Rows of pointing data:
________________________

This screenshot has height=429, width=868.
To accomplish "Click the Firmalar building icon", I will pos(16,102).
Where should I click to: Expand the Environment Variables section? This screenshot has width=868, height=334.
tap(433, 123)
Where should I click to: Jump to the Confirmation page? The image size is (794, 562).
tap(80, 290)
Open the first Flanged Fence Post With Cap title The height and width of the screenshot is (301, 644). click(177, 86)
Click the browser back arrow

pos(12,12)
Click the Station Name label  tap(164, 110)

________________________

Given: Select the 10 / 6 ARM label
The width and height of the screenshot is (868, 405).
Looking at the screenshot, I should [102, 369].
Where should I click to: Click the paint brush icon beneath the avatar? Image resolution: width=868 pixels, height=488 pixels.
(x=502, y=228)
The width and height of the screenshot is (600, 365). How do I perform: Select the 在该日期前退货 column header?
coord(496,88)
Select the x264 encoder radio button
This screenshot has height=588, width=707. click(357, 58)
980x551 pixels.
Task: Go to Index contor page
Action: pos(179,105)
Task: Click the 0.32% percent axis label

________________________

_EXERCISE INSTRUCTIONS_
Convert everything in the listing from the line containing "Where should I click to: Click" down to the line containing "Task: Click the 0.32% percent axis label", both included, into a Markdown table with the columns Row and Line, leaving out any blank lines.

_THE SOLUTION_
| Row | Line |
|---|---|
| 1 | Where should I click to: Click the paint brush icon beneath the avatar? Image resolution: width=868 pixels, height=488 pixels. |
| 2 | (x=502, y=228) |
| 3 | The width and height of the screenshot is (600, 365). How do I perform: Select the 在该日期前退货 column header? |
| 4 | coord(496,88) |
| 5 | Select the x264 encoder radio button |
| 6 | This screenshot has height=588, width=707. click(357, 58) |
| 7 | 980x551 pixels. |
| 8 | Task: Go to Index contor page |
| 9 | Action: pos(179,105) |
| 10 | Task: Click the 0.32% percent axis label |